Tuesday, September 8, 2009

Citizens United v. We The People

Citizens United is a non-proft, tax-exempt, corporation that wanted to broadcast a 90-minute hit job, sans disclosure of special interests, against Hillary Clinton during the primaries, and in flagrant violation of FEC regulation of corporate influence in elections.

If the Supremes rule in favor of Citizens United, as seems likely by the analysis on the wiki, it means that corporations have the right to broadcast propaganda to influence elections. Imagine during the 2012 elections seeing a dozen or so anti-Obama broadcasts, in various disguses (news, infomercial, documentary), funded by corporate interests without disclosure, posing as "grassroots." Massive propaganda compaigns would diminish any voice a public might have.

Consider this:

Moreover, the brief goes further, urging the Court to strike down a 1990 decision — Austin v. Michigan State Chamber of Commerce — that upheld a compelling interest for the government in regulating expression by corporations who may be very wealthy. That decision, it contended, “is flatly at odds with the well-established principle that First Amendment protection does not depend upon the identity of the speaker.”
You have a lot of voice if you are a wealthy corporation with billions to spend to influence an outcome that may not have the public interest in mind. The Bill of Rights was argued for ratification to grant fundamental human liberties, not for shady entities to run propaganda campaigns.
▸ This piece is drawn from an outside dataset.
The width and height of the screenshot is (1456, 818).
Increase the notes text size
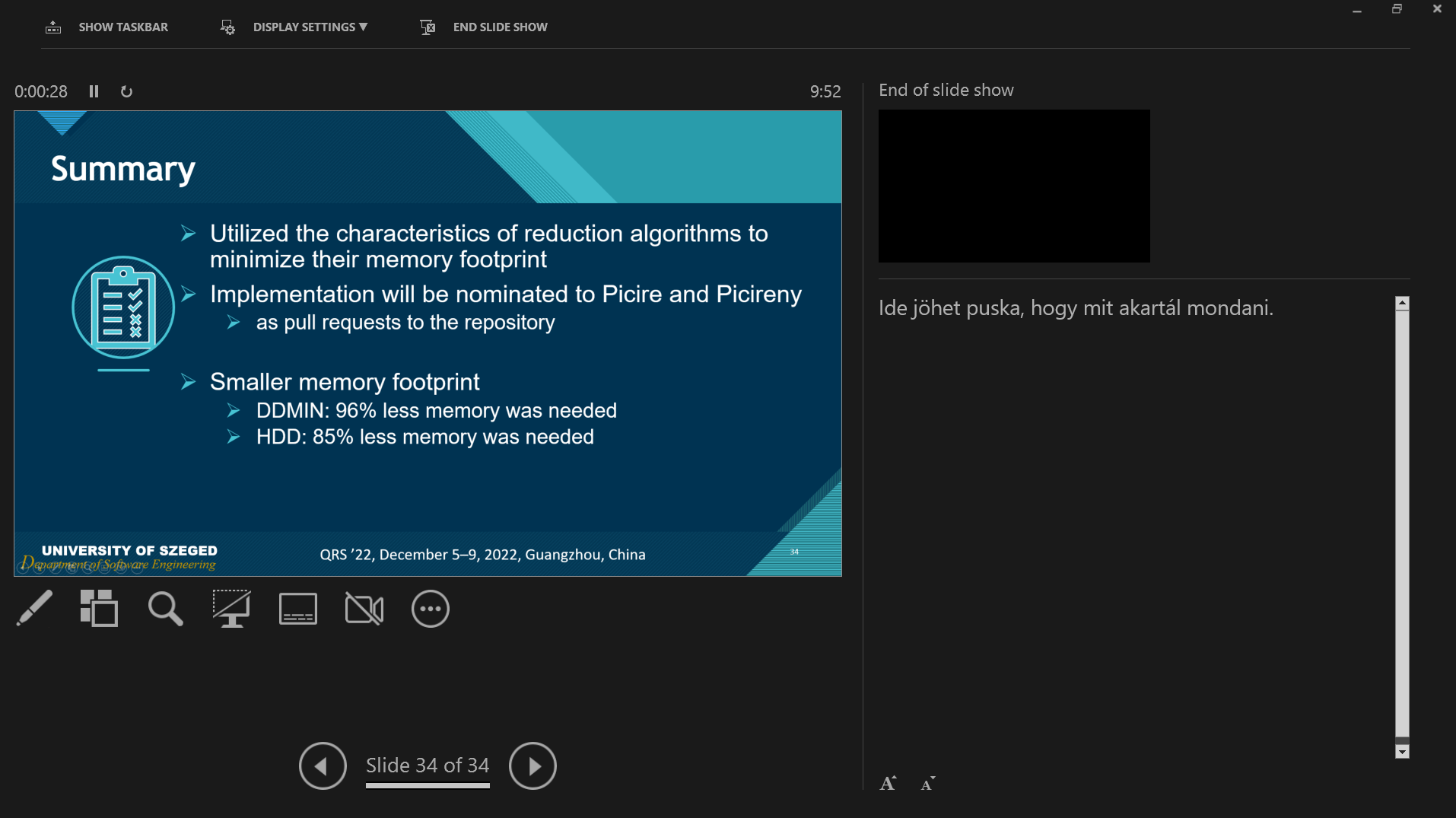pos(888,783)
As Noam Chomsky observed, "He who owns the media controls the mind of the public." It is clear now, if not before, that the conservatives on the court who want to take up this issue to give corporations (global in scope) control of the elections are the real judicial activists. If you think the corporate interest money that's pouring into killing health care reform is stunning, consider what's at stake in the next elections. What's at stake is the nature of our elected officials, whether they are working for corporate interests or the public. Good luck democracy.